Work item:
Once you find the line containing "Task: Add apple macbook keyword to list" in the data below, copy it and each following line exactly, up to and including the line containing "Task: Open transaction", and nothing else.
=== Section Start ===
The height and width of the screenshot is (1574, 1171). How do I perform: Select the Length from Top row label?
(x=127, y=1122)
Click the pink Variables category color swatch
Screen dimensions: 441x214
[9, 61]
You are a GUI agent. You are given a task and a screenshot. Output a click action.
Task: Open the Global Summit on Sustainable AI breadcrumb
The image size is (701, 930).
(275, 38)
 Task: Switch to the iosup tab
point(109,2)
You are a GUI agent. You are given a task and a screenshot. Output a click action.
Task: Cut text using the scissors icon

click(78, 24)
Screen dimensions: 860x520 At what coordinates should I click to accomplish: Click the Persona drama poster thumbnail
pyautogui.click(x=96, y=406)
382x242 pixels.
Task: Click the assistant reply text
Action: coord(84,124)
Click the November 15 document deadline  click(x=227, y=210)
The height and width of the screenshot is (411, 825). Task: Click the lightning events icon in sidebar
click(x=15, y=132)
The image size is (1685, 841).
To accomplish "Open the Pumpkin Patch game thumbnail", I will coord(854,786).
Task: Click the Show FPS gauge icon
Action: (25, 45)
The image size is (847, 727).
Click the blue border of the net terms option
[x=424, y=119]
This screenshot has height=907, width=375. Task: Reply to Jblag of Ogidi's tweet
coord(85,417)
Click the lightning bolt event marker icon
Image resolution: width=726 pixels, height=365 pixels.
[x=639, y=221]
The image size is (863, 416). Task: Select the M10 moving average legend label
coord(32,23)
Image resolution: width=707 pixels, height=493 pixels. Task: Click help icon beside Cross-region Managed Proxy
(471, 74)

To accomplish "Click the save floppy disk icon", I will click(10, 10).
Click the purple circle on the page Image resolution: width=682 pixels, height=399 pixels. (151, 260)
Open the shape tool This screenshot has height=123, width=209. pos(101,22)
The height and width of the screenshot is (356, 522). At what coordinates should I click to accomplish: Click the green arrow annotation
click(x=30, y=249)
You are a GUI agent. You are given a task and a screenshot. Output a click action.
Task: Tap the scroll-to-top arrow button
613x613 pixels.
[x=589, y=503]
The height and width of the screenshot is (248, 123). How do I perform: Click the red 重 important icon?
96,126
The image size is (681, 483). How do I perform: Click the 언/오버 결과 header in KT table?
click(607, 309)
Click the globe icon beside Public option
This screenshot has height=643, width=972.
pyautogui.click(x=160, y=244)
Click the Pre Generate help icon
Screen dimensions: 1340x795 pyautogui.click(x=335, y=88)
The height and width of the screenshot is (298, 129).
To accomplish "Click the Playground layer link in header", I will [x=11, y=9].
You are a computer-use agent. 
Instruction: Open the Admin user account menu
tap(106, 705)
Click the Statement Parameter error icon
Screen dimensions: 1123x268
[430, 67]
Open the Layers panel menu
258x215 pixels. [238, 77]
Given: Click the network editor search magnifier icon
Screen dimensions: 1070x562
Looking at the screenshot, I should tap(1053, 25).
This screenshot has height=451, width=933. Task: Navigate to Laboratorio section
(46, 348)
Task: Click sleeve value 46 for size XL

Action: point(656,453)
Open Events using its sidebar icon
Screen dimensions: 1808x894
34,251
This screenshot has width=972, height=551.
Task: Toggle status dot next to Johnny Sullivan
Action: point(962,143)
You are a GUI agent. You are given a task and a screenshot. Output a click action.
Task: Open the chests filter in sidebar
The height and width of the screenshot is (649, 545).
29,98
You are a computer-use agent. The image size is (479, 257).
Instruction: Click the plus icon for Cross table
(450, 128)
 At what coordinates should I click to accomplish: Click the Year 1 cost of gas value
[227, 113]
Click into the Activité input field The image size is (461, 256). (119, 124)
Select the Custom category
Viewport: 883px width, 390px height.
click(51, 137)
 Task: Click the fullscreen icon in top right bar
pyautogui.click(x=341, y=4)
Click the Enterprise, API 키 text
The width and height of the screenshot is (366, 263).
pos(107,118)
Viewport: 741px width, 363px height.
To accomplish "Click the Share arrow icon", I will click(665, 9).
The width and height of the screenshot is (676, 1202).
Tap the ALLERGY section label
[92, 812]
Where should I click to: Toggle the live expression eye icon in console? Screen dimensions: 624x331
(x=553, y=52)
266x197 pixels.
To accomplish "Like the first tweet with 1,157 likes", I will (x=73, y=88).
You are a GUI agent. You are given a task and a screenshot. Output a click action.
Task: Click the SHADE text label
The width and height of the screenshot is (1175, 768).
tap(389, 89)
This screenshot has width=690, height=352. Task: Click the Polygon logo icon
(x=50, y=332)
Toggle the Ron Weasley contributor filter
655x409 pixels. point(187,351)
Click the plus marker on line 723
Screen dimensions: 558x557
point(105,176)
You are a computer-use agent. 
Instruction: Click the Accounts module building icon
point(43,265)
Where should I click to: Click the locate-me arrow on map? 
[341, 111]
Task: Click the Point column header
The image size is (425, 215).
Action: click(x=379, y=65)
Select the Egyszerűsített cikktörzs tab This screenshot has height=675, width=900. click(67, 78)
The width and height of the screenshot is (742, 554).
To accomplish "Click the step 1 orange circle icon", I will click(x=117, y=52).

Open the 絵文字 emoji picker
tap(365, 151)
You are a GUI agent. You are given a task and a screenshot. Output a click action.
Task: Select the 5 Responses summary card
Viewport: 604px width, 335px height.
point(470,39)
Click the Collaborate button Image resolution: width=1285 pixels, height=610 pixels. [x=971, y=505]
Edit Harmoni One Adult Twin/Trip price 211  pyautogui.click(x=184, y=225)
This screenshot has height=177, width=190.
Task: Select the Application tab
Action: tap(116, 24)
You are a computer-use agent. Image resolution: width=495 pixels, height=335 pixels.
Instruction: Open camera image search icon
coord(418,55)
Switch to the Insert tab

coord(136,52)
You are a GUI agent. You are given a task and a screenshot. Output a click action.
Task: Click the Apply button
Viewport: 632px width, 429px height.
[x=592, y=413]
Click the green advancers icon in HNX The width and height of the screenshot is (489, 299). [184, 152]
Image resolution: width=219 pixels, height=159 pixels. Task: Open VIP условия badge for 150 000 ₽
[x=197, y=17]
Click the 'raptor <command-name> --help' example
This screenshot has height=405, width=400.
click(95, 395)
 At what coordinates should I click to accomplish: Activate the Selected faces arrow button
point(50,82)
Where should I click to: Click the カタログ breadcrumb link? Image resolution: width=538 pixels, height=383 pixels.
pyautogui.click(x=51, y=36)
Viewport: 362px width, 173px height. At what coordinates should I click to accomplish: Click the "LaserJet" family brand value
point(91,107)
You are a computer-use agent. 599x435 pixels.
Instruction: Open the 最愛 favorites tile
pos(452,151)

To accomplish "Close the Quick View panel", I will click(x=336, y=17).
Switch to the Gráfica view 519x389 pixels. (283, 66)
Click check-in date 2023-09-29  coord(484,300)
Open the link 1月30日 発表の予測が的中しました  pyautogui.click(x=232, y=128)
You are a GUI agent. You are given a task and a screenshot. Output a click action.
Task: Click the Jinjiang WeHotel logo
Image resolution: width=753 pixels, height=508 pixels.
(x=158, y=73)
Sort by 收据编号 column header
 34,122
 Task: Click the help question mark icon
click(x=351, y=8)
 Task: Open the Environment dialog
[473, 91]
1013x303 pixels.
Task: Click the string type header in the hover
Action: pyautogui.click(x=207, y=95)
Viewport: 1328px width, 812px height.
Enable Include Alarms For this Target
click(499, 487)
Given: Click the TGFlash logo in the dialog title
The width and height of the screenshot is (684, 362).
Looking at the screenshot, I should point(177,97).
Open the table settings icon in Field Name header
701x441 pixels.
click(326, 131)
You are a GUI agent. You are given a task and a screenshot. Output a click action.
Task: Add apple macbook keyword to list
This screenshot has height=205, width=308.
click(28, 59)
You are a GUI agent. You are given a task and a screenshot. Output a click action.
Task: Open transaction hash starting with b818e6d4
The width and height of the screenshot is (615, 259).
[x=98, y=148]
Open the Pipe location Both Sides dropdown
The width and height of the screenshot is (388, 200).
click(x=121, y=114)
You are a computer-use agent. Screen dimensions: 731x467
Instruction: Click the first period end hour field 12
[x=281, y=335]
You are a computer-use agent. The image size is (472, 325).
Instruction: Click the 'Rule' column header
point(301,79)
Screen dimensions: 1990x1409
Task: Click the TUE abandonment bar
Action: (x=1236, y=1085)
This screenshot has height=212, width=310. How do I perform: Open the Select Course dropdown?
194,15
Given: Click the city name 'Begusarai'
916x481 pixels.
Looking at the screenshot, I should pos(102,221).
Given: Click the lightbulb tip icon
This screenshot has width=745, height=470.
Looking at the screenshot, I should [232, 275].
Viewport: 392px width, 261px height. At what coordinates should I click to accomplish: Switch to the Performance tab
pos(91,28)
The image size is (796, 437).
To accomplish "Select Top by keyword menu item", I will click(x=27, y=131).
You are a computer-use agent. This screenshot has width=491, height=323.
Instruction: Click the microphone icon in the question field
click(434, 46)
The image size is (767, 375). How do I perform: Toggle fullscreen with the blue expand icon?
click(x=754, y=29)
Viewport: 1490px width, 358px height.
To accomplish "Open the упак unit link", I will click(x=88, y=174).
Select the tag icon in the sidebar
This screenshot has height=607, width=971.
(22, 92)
=== Section End ===
Reply:
Task: Add apple macbook keyword to list
This screenshot has height=205, width=308.
click(28, 59)
You are a GUI agent. You are given a task and a screenshot. Output a click action.
Task: Open transaction hash starting with b818e6d4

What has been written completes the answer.